I was wondering how practical that is? When I setup ADFS will it recognise there is an existing account on Office365 for that user - or will it create a new account?
Cheers,
Al
Hi Al,
That is a perfectly acceptable way to do it. In the first stage, setting up your client on Office 365, you can setup Directory syncronization, then when you are ready to setup single sign on, you can pair ADFS to your Active Directory, without any problems. If you don't plan on setting up Dirsync in the fist phase, all is not lost, since Office 365 can use a soft match feature to pair the AD object to the cloud:
support.microsoft.com/.../2641663
I would recommend thoroughly reading the setup roadmap for Single Sign-on before getting started, since there are a lot of steps and options and you will want to have a well established plan in place before you get started. You can find the roadmap here:
onlinehelp.microsoft.com/.../hh125004.aspx
Let me know if that helps,
Dave
This is not answer to your question but just want you to be aware of something about SSO.
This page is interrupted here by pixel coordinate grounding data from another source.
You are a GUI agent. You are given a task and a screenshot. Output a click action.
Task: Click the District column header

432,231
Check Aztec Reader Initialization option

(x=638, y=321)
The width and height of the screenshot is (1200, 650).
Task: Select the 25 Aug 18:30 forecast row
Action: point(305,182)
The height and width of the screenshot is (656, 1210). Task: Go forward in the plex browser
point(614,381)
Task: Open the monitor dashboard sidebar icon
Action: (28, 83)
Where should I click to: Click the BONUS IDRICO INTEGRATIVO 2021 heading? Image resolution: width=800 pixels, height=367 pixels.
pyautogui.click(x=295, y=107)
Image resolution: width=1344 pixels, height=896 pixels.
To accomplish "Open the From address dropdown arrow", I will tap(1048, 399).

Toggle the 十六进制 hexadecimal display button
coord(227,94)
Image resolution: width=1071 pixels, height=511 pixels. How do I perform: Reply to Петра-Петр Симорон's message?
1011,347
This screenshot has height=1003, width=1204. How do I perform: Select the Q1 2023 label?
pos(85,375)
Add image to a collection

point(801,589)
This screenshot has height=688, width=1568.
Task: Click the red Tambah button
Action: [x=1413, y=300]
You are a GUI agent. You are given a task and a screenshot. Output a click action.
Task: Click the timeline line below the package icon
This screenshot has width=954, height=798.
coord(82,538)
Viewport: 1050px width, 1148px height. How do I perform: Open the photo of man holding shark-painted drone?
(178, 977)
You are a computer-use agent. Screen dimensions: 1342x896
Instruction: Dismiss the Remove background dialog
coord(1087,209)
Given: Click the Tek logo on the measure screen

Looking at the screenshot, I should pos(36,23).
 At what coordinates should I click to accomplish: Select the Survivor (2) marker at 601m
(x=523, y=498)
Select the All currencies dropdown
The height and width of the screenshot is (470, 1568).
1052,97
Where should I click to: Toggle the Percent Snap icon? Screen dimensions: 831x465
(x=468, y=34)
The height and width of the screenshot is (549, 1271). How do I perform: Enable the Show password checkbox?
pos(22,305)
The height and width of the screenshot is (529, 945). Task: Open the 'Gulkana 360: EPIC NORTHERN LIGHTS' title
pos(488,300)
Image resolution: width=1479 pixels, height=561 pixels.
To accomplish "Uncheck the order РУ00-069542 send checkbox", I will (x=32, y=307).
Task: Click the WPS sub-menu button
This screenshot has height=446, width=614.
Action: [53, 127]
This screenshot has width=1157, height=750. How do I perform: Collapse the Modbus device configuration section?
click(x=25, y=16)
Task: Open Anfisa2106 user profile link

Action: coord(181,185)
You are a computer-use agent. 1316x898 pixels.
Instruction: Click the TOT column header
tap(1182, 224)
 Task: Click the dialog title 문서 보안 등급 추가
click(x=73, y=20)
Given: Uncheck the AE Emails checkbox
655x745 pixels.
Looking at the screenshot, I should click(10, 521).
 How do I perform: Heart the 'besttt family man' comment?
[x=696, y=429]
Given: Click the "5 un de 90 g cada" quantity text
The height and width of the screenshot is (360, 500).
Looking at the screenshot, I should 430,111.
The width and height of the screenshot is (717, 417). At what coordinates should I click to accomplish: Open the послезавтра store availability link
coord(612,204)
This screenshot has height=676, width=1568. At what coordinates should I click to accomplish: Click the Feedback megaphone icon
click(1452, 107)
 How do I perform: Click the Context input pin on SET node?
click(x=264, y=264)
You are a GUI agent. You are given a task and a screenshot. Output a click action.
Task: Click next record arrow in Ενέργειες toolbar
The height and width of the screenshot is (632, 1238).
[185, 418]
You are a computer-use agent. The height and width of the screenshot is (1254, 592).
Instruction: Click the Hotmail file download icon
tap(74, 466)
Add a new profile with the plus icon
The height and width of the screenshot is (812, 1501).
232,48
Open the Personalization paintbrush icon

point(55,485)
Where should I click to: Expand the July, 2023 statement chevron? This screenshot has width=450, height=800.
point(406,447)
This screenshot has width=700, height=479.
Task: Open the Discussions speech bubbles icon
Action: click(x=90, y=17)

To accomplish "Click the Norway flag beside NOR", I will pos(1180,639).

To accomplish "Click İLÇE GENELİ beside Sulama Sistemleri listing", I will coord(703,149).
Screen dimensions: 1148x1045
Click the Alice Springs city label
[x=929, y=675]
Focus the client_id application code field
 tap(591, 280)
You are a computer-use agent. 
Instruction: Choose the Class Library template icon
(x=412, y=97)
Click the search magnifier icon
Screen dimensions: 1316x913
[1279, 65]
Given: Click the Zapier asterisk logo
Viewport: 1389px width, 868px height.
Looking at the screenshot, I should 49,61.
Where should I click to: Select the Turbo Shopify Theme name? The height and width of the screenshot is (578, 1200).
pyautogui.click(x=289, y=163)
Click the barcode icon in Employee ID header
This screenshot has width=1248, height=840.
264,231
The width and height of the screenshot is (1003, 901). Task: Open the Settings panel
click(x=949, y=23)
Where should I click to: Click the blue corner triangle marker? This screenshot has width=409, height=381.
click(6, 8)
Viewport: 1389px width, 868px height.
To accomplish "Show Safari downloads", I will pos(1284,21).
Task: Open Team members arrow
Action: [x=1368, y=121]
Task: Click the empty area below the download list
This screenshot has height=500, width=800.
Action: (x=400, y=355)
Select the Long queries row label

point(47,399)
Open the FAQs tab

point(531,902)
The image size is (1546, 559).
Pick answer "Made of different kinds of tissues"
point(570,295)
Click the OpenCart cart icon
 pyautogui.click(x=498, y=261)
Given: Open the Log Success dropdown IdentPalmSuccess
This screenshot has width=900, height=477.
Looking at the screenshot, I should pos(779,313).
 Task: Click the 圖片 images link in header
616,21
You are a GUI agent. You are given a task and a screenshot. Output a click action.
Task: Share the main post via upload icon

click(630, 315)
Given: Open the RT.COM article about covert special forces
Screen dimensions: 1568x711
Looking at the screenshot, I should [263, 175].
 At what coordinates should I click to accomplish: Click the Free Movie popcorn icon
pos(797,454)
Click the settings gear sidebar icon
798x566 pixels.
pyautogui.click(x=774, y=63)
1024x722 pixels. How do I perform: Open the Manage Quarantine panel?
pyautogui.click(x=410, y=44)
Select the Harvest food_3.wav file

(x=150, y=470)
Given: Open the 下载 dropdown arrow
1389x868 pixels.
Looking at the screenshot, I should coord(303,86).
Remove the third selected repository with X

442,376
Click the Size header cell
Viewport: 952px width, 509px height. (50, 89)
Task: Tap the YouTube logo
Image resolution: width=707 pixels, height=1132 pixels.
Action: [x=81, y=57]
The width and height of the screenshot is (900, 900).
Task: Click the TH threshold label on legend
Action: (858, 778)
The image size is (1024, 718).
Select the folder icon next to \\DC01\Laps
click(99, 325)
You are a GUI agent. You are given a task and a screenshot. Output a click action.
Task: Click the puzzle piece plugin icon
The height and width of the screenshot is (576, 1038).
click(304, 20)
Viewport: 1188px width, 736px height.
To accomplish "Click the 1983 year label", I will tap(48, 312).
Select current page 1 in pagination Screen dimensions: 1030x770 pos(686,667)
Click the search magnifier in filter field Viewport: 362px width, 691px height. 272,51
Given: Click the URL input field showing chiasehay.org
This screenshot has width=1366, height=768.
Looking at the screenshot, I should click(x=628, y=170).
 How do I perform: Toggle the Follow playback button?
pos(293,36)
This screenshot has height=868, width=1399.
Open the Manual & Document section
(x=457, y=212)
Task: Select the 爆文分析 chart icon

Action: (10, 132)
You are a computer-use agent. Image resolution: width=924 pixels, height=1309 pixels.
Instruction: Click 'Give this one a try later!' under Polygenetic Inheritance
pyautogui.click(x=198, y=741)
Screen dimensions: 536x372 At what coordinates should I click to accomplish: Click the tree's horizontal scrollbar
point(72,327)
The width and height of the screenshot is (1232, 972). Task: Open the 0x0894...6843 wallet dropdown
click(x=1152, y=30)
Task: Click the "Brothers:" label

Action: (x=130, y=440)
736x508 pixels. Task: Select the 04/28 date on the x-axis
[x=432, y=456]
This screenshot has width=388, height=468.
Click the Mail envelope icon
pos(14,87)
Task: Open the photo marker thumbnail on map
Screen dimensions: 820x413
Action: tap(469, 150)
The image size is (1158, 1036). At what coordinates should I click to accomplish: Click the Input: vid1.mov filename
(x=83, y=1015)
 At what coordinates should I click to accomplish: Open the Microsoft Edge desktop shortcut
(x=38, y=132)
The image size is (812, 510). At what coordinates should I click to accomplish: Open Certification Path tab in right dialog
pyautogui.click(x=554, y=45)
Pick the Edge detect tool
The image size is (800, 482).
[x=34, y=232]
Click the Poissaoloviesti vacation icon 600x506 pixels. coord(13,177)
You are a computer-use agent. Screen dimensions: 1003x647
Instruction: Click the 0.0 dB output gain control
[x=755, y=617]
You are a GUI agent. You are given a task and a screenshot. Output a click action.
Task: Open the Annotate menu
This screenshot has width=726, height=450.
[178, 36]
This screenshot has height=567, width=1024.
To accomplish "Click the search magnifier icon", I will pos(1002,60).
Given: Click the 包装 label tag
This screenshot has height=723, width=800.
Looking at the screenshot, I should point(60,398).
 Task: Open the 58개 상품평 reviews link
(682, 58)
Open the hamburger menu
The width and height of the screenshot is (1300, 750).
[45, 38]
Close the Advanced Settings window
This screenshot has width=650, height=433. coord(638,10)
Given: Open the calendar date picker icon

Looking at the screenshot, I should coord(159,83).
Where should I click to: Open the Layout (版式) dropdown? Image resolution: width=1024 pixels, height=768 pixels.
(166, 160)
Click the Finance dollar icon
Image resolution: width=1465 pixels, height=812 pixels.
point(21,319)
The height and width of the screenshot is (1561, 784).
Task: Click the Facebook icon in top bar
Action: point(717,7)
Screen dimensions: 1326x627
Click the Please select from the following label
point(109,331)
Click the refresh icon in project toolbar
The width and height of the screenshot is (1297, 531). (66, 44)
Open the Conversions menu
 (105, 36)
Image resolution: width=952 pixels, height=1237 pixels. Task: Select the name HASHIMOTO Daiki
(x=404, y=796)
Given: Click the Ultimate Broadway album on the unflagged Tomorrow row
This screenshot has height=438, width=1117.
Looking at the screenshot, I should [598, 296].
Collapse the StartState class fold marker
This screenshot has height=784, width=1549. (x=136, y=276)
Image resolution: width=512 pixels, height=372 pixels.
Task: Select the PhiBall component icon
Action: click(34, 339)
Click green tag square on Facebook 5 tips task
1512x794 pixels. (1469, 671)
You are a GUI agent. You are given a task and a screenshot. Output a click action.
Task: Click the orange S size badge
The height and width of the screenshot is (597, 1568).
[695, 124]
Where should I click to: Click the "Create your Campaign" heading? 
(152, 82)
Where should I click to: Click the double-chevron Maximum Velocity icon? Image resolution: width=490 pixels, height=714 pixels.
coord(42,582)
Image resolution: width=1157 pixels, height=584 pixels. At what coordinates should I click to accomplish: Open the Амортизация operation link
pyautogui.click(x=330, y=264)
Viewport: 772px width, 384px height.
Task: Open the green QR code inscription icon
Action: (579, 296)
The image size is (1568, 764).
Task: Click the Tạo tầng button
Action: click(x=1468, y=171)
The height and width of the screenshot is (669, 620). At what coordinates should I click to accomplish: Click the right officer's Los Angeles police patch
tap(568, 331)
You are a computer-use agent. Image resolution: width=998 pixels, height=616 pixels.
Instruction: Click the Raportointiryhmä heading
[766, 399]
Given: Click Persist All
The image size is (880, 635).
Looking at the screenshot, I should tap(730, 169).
Single Sign On looks great and has some advantage with additional cost of managing ADFS . If you are doing cut-over migration I assume that you have have smaller number of seats and network. I am in same situation where wanted to to ADFS and Directory Sync after cut-over migration . However I learned that with single-sign on your could based service depends on on-premises for authentication. If it can not reach to ADFS server due to some outage users can not logon to their mailbox. That's why MS recommendeds to have ADFS with server farm with all kind of redudancy. Smaller organization like to keep cost down with higher availablilty. Think of the situation where internet outage at location for extended period of time and some people want to work from home/remote. Now they can not logon to their mailbox. What is a point of going to cloud? Without Single Sign on only thing is to enter separate password for outlook when connecting to office365 and once saved that is also not required.
ADFS is highly recommended with Dirsync .
I discussed this with my client and decided not to go for ADFS for small setup.